Wie sieht es bei der M-Industrie aus, dem Produktionszweig mit den eigenen Unternehmen wie Frey, Mibelle oder Bischofszell? Soll dort jetzt noch weitergespart werden?
Es gibt keinen Spardruck, sondern einen gemeinsamen Effort, um die M-Industrie zu stärken. Wir wollen nach wie vor 80 Prozent des Sortimentes mit unseren eigenen Migros-Produkten bestücken. Wir sind alle gefordert, die beste Qualität zum besten Preis anzubieten. Was wir mit der Corona-Krise erlebt haben, zeigt auch die Stärke unserer Industrie. Wir waren in der Lage, sehr flexibel zu reagieren, und haben viele Produkte selber herstellen können, etwa Desinfektionsmittel.
Ein Verkauf einzelner Unternehmen oder eine Verlagerung ins Ausland stehen nicht zur Debatte?
Die Migros will weiterhin mit einer starken eigenen Industrie arbeiten. Dabei gibt es immer Anpassungen im Portfolio. Wir werden auch Firmen übernehmen und weiter investieren. Die Migros-Industrie wird in den kommenden Jahren noch stärker und sogar grösser werden.
Generell gefragt: Denken Sie an einen weiteren Jobabbau bei der Migros?
Wir konnten die Kosten deutlich senken, diese grosse Sparübung haben wir hinter uns. Wir arbeiten jetzt enger und effizienter zusammen. Die Krise soll uns aber ermutigen, etwa unsere Technologiesysteme und Geschäfte noch enger zusammenzuführen und agiler zu werden.

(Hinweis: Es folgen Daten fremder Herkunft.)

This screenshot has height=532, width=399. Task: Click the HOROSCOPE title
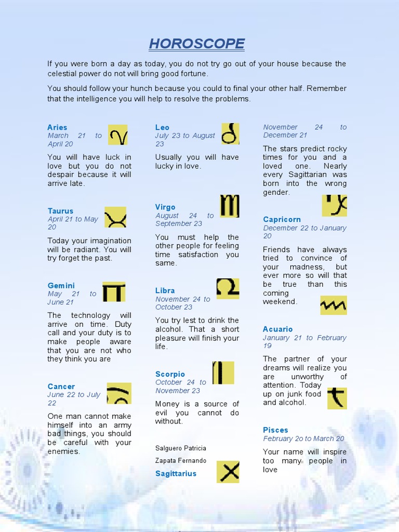point(196,44)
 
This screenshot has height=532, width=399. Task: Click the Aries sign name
point(57,127)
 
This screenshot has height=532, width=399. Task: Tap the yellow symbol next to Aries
point(118,135)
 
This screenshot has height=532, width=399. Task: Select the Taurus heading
point(60,211)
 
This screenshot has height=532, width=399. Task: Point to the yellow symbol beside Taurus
point(115,217)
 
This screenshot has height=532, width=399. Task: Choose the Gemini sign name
point(61,286)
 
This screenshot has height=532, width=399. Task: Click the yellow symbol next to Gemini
point(114,292)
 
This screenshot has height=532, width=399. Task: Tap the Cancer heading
point(61,387)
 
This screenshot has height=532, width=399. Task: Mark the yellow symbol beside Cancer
point(119,393)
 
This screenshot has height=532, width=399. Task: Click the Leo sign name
point(162,127)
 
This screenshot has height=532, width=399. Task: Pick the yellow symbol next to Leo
point(230,134)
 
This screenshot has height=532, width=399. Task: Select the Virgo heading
point(165,207)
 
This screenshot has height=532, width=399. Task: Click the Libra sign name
point(165,290)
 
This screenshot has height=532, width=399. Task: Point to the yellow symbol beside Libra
point(228,289)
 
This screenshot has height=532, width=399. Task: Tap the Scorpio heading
point(170,374)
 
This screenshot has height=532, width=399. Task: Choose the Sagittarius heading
point(176,473)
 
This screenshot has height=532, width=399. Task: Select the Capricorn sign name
point(282,219)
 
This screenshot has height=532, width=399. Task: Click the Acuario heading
point(277,329)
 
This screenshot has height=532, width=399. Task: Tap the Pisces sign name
point(275,430)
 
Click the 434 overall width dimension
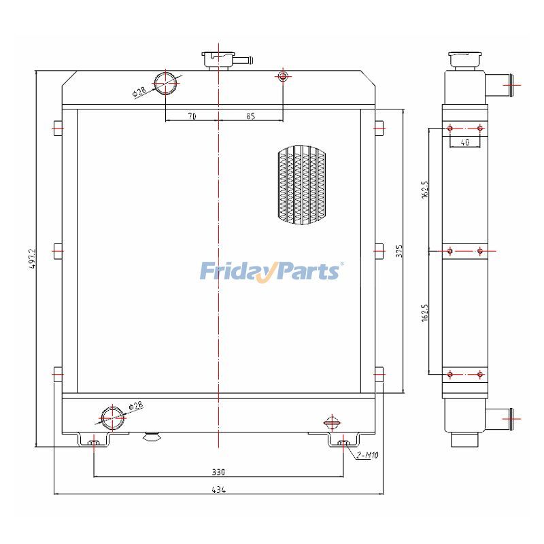[x=219, y=490]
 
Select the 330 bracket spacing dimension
[x=218, y=471]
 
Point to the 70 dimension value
[x=192, y=116]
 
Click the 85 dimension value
[x=250, y=116]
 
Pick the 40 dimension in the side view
[x=465, y=142]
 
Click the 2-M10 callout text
[x=367, y=455]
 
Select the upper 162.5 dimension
[x=424, y=190]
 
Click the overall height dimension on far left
[x=31, y=258]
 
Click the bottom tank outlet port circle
[x=112, y=415]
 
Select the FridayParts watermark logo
[x=271, y=271]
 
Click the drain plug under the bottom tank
[x=151, y=437]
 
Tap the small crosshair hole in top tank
[x=283, y=76]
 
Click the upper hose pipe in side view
[x=500, y=85]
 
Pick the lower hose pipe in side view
[x=500, y=415]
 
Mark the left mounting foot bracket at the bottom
[x=95, y=442]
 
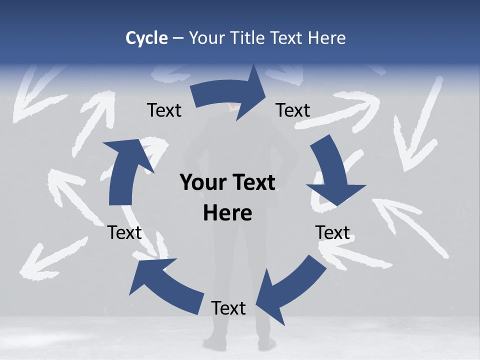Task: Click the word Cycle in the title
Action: [x=146, y=38]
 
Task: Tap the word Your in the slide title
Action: [x=207, y=38]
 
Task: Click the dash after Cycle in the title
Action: [x=178, y=38]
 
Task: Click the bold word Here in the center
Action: [x=228, y=214]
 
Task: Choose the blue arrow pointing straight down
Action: [x=333, y=172]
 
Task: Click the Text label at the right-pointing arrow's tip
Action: [x=293, y=110]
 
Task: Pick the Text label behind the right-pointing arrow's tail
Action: [x=164, y=110]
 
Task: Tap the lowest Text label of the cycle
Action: [x=228, y=308]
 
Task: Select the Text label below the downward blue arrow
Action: [x=332, y=232]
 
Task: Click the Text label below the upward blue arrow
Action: [x=124, y=232]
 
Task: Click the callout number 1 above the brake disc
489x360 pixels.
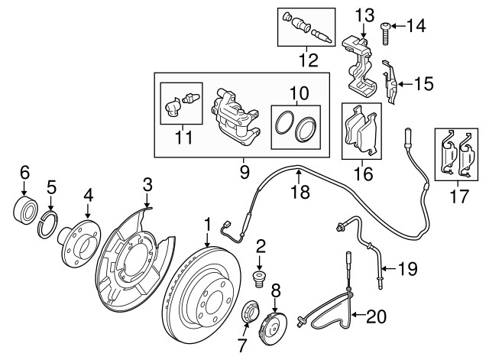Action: [x=206, y=224]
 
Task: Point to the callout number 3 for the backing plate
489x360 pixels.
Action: [x=147, y=183]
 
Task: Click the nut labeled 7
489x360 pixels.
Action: [x=250, y=313]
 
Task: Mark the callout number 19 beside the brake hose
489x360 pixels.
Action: [x=408, y=268]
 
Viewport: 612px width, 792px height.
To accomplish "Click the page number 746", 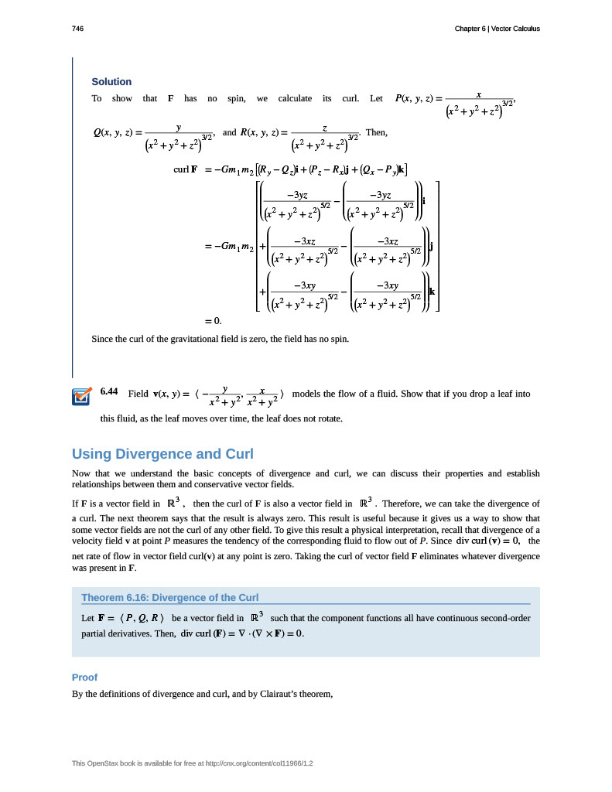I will (x=77, y=29).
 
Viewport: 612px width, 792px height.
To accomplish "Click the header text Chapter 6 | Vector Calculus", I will (x=497, y=29).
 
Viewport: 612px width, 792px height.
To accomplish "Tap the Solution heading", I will (x=111, y=82).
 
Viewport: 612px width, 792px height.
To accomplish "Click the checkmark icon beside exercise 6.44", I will (x=80, y=396).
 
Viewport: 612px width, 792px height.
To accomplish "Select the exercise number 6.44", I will (x=109, y=392).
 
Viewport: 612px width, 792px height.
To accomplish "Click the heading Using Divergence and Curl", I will (x=162, y=453).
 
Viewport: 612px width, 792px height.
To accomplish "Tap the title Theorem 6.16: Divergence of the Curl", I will (x=169, y=597).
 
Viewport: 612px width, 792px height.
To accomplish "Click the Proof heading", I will (x=84, y=678).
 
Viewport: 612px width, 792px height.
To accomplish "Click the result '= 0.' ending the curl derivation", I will (x=213, y=320).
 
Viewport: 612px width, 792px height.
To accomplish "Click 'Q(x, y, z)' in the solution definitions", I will (x=112, y=132).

Gefährdet Corona die Übernahme von Globus durch die Signal Holding und Central Group?
Es gibt keine Nachverhandlungen. Wir sind hier auf Kurs.
Das bedeutet, Sie bekommen die vereinbarte 1 Milliarde Franken auch netto noch, ohne Kredite, welche die Migros den neuen Eigentümern weiterhin gewährt?
Was die Verkaufskonditionen angeht, haben wir Stillschweigen vereinbart. Kurzfristig gibt es wie für alle Unternehmen dieser Branche sicher eine Herausforderung für die neuen Eigner. Aber es gibt auch eine Post-Corona-Welt. Die Kundinnen und Kunden werden zurückkommen. Auch ich werde meine Anzüge weiter bei Globus kaufen.